Mocked tests are particularly dangerous with LLM-generated code because the LLM writes both the implementation and the test. If the implementation has a bug, the LLM will happily write a test that asserts the buggy behavior. The mock doesn't care — it returns whatever it's told to. This is likely a contributor to the 75% increase in logic errors found in AI-generated PRs — the tests pass, but they're testing the wrong thing.
fakecloud's E2E tests use the official aws-sdk-rust crate. They spin up a real fakecloud server, make real API calls, and verify real responses. If CreateQueue followed by SendMessage followed by ReceiveMessage doesn't return the right message with the right attributes, the test fails. No mocks. No fakes. Real behavior.
That's 650+ E2E tests, plus 600+ conformance tests that validate operations against official AWS Smithy API models using checksums. Together, they form a safety net tight enough to let LLMs write code at speed without sacrificing correctness.
What tests don't catch
To be clear: this isn't bulletproof. E2E tests are great at catching behavioral bugs, but they're weaker at catching security vulnerabilities, performance issues, and concurrency bugs — exactly the categories where AI-generated code is worst (2.74x more security issues, 8x more excessive I/O operations).
That's where the other layers matter. Static analysis (clippy, in Rust's case) catches entire categories of bugs at compile time. AI code reviewers catch patterns that tests miss. The human review catches architectural problems. No single layer is sufficient — it's the combination that makes the system trustworthy.
Making a project LLM-friendly
This approach isn't specific to fakecloud. Any project can get here:
Start with tests. If the project doesn't have comprehensive E2E or integration tests, that's the first thing to build — and LLMs are great at helping with that. Build the test infrastructure first, then use it as the guardrail for everything that follows. This is the single highest-leverage investment for LLM-assisted development.
Invest in CI. Linting, formatting, full test suites, automated code review. Every automated check is one less thing that can slip through. If speed goes up, the number of tests should go up proportionally.
Steer the architecture. The LLM is a force multiplier, not an architect. Discuss the plan. Explore alternatives. Push back when the approach doesn't feel right. The human decides the direction; the LLM executes it.
Review what matters. Tests get the most scrutiny. Implementation gets scanned for patterns. Don't try to read every line like you wrote it — that doesn't scale. Trust the tests, verify the tests are right.
The real insight
The question isn't "can you trust LLM-generated code?" The answer is obviously no — not by default. The 1.7x bug rate proves it.

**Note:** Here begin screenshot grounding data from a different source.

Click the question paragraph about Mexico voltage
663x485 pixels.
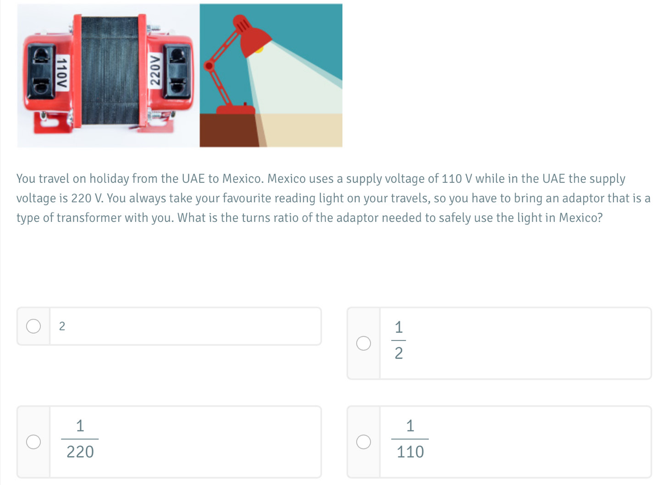point(333,198)
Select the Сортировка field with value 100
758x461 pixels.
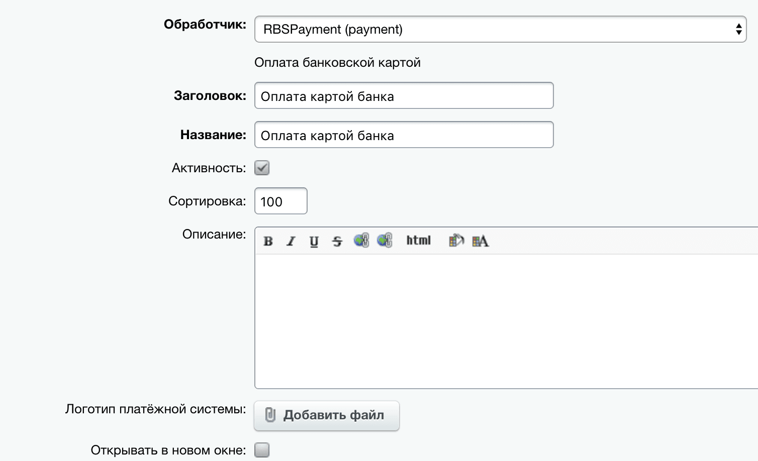pos(280,201)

The real question is: can you build a system where LLM-generated code is continuously verified? Where every PR runs against hundreds of tests before a human ever sees it? Where the test suite is comprehensive enough that "tests pass" is a meaningful signal? Where static analysis, AI review, and human review each catch what the others miss?
If yes, then the LLM is just a very fast, very tireless junior developer that needs good guardrails. And 700 commits in 6 days stops being scary — it's just what happens when the guardrails are in place.